§ Problem statement:
Once every line in the data that follows has been checked for the word "agent", give only the number of lines that hold it.
........
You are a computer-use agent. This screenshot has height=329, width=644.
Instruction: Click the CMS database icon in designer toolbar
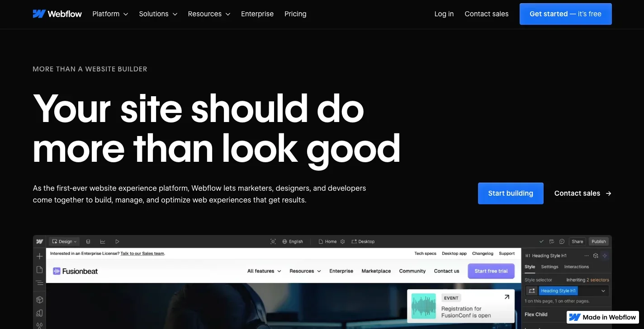coord(88,241)
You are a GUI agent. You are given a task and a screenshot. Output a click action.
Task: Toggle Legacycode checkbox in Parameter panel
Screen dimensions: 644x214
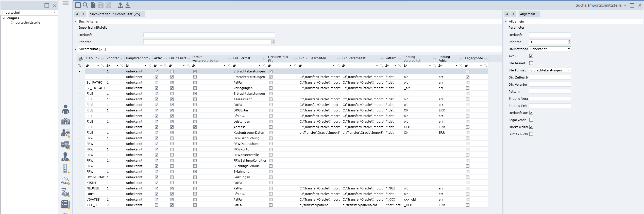531,120
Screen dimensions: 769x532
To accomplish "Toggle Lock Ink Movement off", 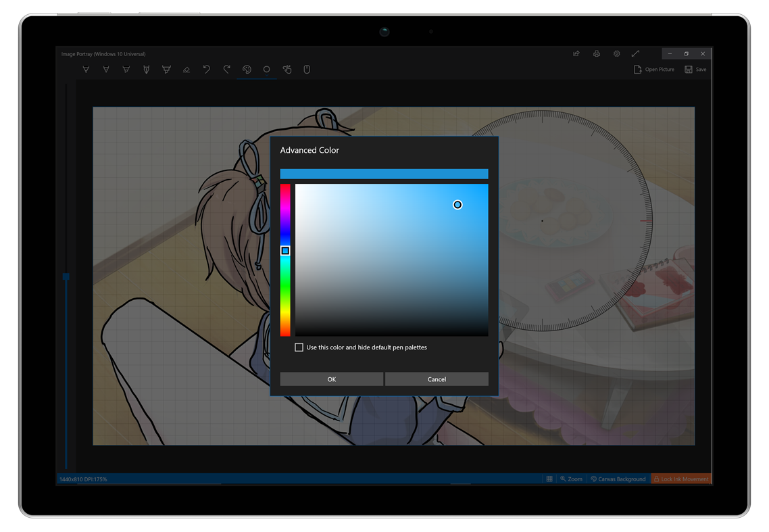I will tap(681, 479).
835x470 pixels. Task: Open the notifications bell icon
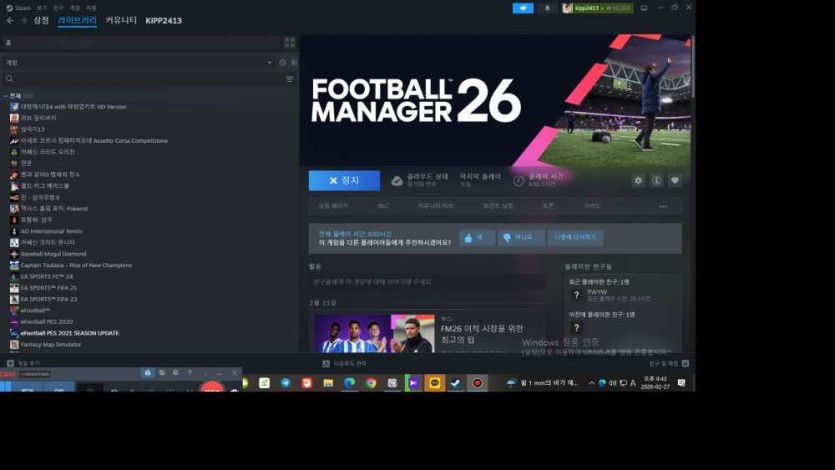[x=547, y=8]
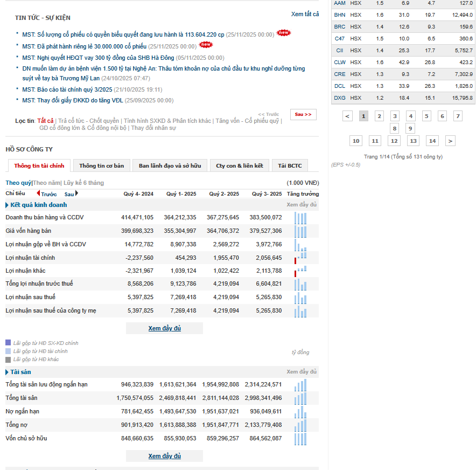Switch to Thông tin cơ bản tab
Screen dimensions: 476x470
pos(102,165)
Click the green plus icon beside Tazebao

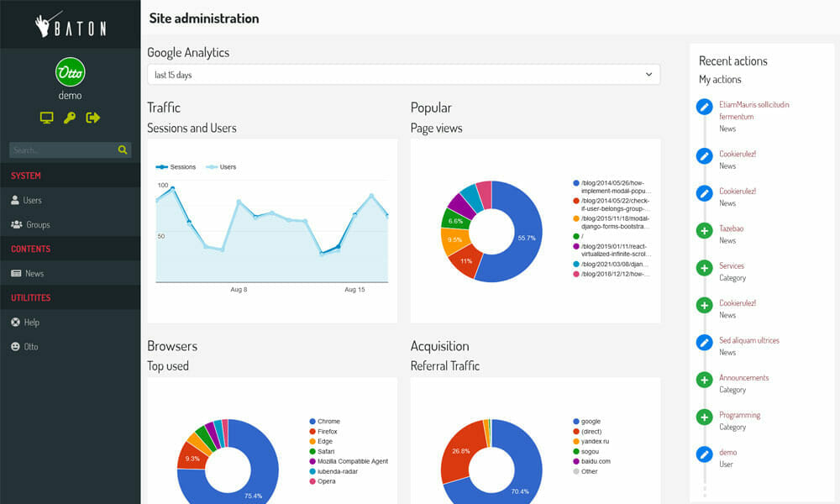(705, 230)
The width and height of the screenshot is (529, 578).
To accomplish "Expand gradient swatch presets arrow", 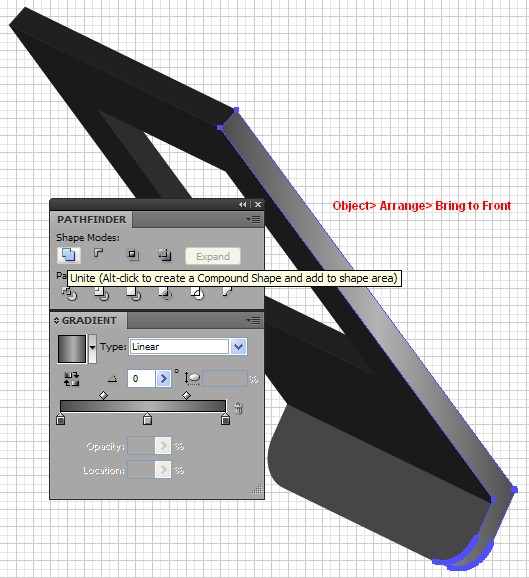I will tap(93, 348).
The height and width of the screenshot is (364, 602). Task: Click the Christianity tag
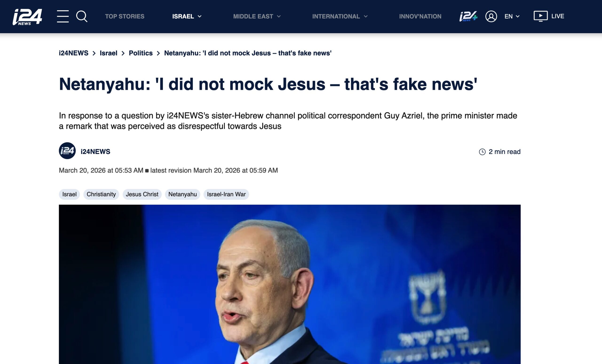point(101,194)
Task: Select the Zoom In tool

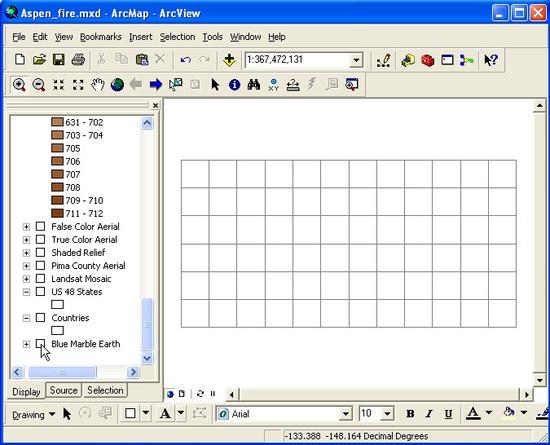Action: [19, 85]
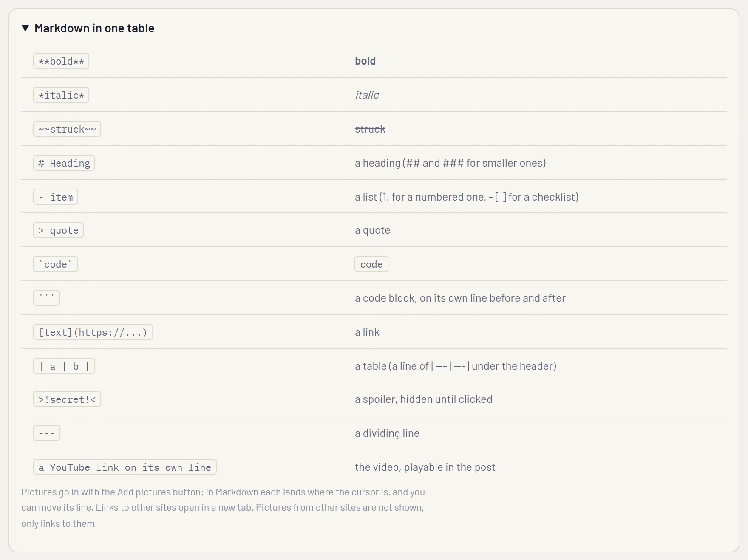Click the [text](https://...) link syntax chip
Viewport: 748px width, 560px height.
point(93,332)
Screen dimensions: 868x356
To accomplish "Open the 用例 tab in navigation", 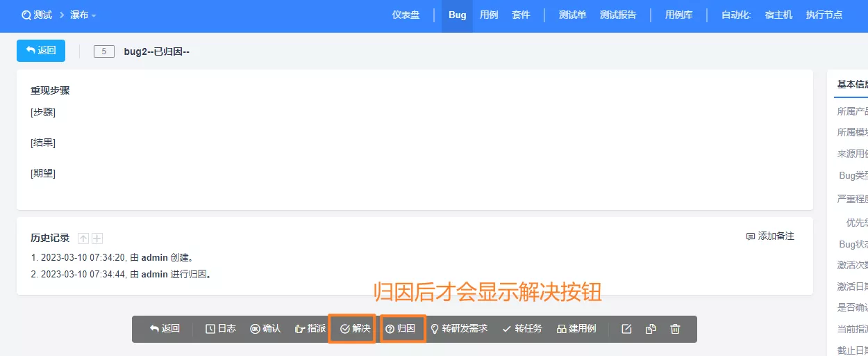I will click(489, 15).
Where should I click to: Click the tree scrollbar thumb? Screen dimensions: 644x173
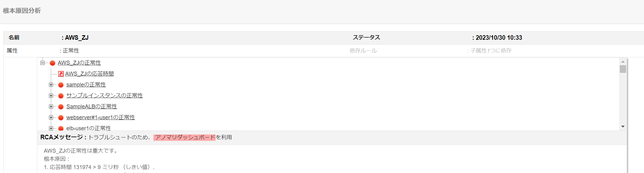(623, 69)

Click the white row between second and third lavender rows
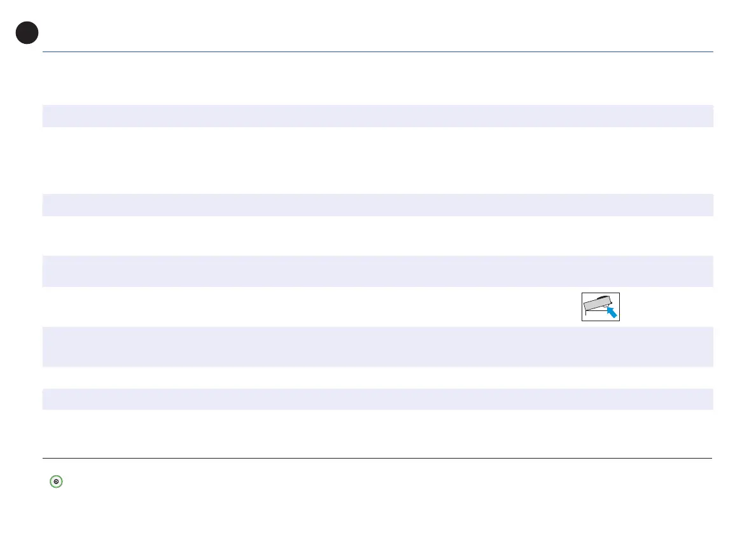pos(377,235)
........
§ Response box:
2